(Stored data)
◆ ◆ ◆ ◆ ◆
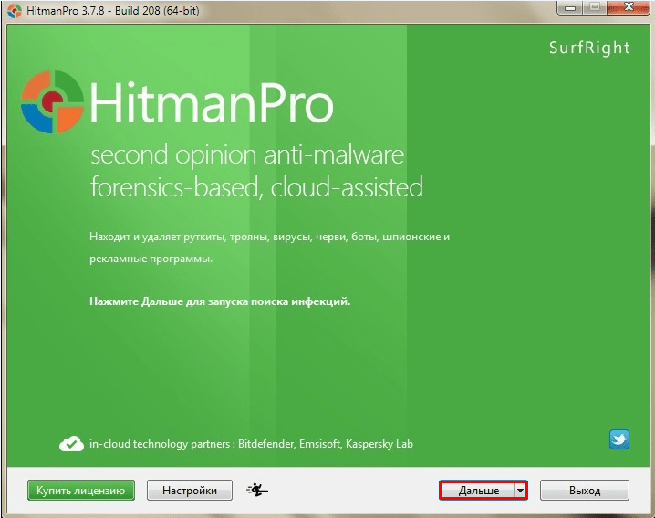Click the large HitmanPro wordmark
This screenshot has height=518, width=655.
click(212, 105)
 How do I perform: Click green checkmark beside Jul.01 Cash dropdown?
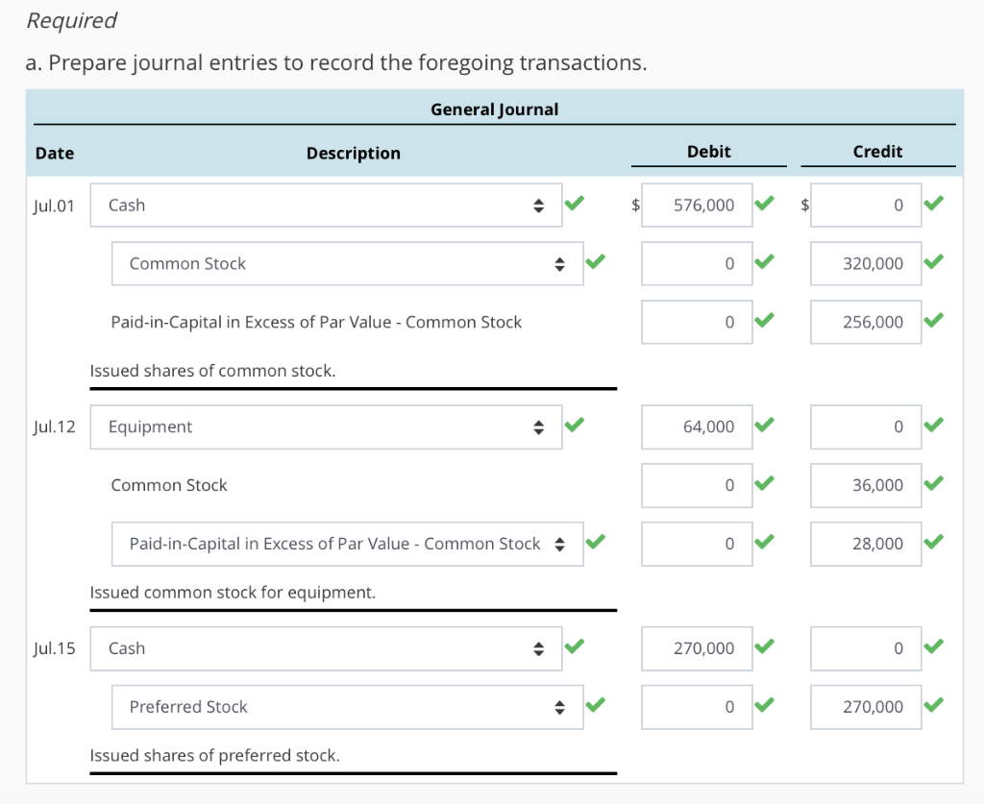click(575, 203)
◆ ◆ ◆ ◆ ◆
_WHAT IS NEEDED_: Leave out the pictures and repeat exactly the lines from the one containing "How do I perform: Click" through the last line of the entries.

_SOLUTION_:
 How do I perform: Click green checkmark beside Jul.01 Cash dropdown?
click(575, 203)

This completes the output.